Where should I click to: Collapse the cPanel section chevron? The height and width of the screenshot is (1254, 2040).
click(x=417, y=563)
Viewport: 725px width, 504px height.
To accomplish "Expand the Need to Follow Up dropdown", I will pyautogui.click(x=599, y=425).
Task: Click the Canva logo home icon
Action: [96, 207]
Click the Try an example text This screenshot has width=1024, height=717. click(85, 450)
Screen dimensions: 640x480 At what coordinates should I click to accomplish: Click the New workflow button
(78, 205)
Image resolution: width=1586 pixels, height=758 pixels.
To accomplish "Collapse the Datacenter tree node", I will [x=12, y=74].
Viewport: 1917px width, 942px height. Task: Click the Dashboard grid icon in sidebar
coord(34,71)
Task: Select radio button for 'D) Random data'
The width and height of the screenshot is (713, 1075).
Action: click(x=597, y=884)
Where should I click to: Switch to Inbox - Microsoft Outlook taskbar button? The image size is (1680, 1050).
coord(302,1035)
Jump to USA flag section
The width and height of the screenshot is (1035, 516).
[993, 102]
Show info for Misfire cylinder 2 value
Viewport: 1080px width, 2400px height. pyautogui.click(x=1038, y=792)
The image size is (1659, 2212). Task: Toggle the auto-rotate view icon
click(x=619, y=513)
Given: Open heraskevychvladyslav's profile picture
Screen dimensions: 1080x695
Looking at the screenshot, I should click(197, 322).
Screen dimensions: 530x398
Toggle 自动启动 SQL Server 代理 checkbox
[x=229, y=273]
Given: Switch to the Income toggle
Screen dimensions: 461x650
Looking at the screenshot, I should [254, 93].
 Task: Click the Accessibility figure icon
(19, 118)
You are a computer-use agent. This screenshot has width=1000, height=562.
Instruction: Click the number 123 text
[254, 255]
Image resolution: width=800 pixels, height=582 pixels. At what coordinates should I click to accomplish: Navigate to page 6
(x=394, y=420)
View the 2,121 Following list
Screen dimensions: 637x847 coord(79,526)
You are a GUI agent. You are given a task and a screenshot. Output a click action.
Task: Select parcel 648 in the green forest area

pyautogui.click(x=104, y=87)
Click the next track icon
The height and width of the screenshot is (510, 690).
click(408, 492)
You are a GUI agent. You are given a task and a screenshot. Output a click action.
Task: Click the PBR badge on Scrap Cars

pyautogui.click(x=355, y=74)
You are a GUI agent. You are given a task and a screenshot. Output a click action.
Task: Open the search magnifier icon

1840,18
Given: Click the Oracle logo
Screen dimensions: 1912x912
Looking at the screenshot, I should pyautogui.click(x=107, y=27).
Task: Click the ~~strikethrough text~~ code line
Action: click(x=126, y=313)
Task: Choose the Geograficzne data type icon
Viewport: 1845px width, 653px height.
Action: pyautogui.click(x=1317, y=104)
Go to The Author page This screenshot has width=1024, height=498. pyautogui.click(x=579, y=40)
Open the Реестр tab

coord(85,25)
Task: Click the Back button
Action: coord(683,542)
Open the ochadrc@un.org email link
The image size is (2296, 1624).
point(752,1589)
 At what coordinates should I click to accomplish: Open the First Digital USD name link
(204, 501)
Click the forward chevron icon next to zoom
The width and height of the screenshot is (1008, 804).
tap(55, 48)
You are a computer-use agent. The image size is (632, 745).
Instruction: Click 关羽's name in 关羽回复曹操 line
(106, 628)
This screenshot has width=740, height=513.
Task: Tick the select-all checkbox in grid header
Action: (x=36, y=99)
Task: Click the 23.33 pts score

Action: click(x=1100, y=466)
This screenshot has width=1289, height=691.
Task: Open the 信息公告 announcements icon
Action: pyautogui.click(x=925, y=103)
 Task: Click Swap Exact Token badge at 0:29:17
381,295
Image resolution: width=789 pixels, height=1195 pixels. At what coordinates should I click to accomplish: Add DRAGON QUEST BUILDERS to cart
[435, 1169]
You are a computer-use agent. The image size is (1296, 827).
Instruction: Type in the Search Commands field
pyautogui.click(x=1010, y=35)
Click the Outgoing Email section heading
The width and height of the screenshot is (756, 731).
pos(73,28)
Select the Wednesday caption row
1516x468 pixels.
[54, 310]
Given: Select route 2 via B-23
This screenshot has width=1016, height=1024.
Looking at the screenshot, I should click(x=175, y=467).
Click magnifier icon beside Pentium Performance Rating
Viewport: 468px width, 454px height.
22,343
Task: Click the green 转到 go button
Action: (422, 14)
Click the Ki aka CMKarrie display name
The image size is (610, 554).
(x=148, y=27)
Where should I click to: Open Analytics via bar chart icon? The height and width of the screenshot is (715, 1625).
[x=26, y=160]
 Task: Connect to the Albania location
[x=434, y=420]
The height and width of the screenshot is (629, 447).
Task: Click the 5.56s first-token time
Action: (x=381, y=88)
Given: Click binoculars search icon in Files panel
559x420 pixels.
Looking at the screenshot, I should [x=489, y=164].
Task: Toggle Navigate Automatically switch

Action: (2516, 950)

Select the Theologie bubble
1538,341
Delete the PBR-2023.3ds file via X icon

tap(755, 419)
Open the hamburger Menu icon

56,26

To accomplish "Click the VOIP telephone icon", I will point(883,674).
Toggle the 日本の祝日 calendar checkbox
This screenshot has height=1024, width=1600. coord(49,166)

- _Work to be completed_:
Can you output every line of the records above exactly as it appears?

- _Solution to this problem_:
Where should I click to: Collapse the cPanel section chevron? The height and width of the screenshot is (1254, 2040).
click(x=417, y=563)
Viewport: 725px width, 504px height.
To accomplish "Expand the Need to Follow Up dropdown", I will pyautogui.click(x=599, y=425).
Task: Click the Canva logo home icon
Action: [96, 207]
Click the Try an example text This screenshot has width=1024, height=717. click(85, 450)
Screen dimensions: 640x480 At what coordinates should I click to accomplish: Click the New workflow button
(78, 205)
Image resolution: width=1586 pixels, height=758 pixels.
To accomplish "Collapse the Datacenter tree node", I will [x=12, y=74].
Viewport: 1917px width, 942px height. Task: Click the Dashboard grid icon in sidebar
coord(34,71)
Task: Select radio button for 'D) Random data'
The width and height of the screenshot is (713, 1075).
Action: click(x=597, y=884)
Where should I click to: Switch to Inbox - Microsoft Outlook taskbar button? The image size is (1680, 1050).
coord(302,1035)
Jump to USA flag section
The width and height of the screenshot is (1035, 516).
[993, 102]
Show info for Misfire cylinder 2 value
Viewport: 1080px width, 2400px height. pyautogui.click(x=1038, y=792)
The image size is (1659, 2212). Task: Toggle the auto-rotate view icon
click(x=619, y=513)
Given: Open heraskevychvladyslav's profile picture
Screen dimensions: 1080x695
Looking at the screenshot, I should click(197, 322).
Screen dimensions: 530x398
Toggle 自动启动 SQL Server 代理 checkbox
[x=229, y=273]
Given: Switch to the Income toggle
Screen dimensions: 461x650
Looking at the screenshot, I should [254, 93].
 Task: Click the Accessibility figure icon
(19, 118)
You are a computer-use agent. This screenshot has width=1000, height=562.
Instruction: Click the number 123 text
[254, 255]
Image resolution: width=800 pixels, height=582 pixels. At what coordinates should I click to accomplish: Navigate to page 6
(x=394, y=420)
View the 2,121 Following list
Screen dimensions: 637x847 coord(79,526)
You are a GUI agent. You are given a task and a screenshot. Output a click action.
Task: Select parcel 648 in the green forest area

pyautogui.click(x=104, y=87)
Click the next track icon
The height and width of the screenshot is (510, 690).
click(408, 492)
You are a GUI agent. You are given a task and a screenshot. Output a click action.
Task: Click the PBR badge on Scrap Cars

pyautogui.click(x=355, y=74)
You are a GUI agent. You are given a task and a screenshot. Output a click action.
Task: Open the search magnifier icon

1840,18
Given: Click the Oracle logo
Screen dimensions: 1912x912
Looking at the screenshot, I should pyautogui.click(x=107, y=27).
Task: Click the ~~strikethrough text~~ code line
Action: click(x=126, y=313)
Task: Choose the Geograficzne data type icon
Viewport: 1845px width, 653px height.
Action: pyautogui.click(x=1317, y=104)
Go to The Author page This screenshot has width=1024, height=498. pyautogui.click(x=579, y=40)
Open the Реестр tab

coord(85,25)
Task: Click the Back button
Action: coord(683,542)
Open the ochadrc@un.org email link
The image size is (2296, 1624).
point(752,1589)
 At what coordinates should I click to accomplish: Open the First Digital USD name link
(204, 501)
Click the forward chevron icon next to zoom
The width and height of the screenshot is (1008, 804).
tap(55, 48)
You are a computer-use agent. The image size is (632, 745).
Instruction: Click 关羽's name in 关羽回复曹操 line
(106, 628)
This screenshot has width=740, height=513.
Task: Tick the select-all checkbox in grid header
Action: (x=36, y=99)
Task: Click the 23.33 pts score

Action: click(x=1100, y=466)
This screenshot has width=1289, height=691.
Task: Open the 信息公告 announcements icon
Action: pyautogui.click(x=925, y=103)
 Task: Click Swap Exact Token badge at 0:29:17
381,295
Image resolution: width=789 pixels, height=1195 pixels. At what coordinates should I click to accomplish: Add DRAGON QUEST BUILDERS to cart
[435, 1169]
You are a computer-use agent. The image size is (1296, 827).
Instruction: Type in the Search Commands field
pyautogui.click(x=1010, y=35)
Click the Outgoing Email section heading
The width and height of the screenshot is (756, 731).
pos(73,28)
Select the Wednesday caption row
1516x468 pixels.
[54, 310]
Given: Select route 2 via B-23
This screenshot has width=1016, height=1024.
Looking at the screenshot, I should click(x=175, y=467).
Click magnifier icon beside Pentium Performance Rating
Viewport: 468px width, 454px height.
22,343
Task: Click the green 转到 go button
Action: (422, 14)
Click the Ki aka CMKarrie display name
The image size is (610, 554).
(x=148, y=27)
Where should I click to: Open Analytics via bar chart icon? The height and width of the screenshot is (715, 1625).
[x=26, y=160]
 Task: Connect to the Albania location
[x=434, y=420]
The height and width of the screenshot is (629, 447).
Task: Click the 5.56s first-token time
Action: (x=381, y=88)
Given: Click binoculars search icon in Files panel
559x420 pixels.
Looking at the screenshot, I should [x=489, y=164].
Task: Toggle Navigate Automatically switch

Action: (2516, 950)

Select the Theologie bubble
1538,341
Delete the PBR-2023.3ds file via X icon

tap(755, 419)
Open the hamburger Menu icon

56,26

To accomplish "Click the VOIP telephone icon", I will point(883,674).
Toggle the 日本の祝日 calendar checkbox
This screenshot has height=1024, width=1600. coord(49,166)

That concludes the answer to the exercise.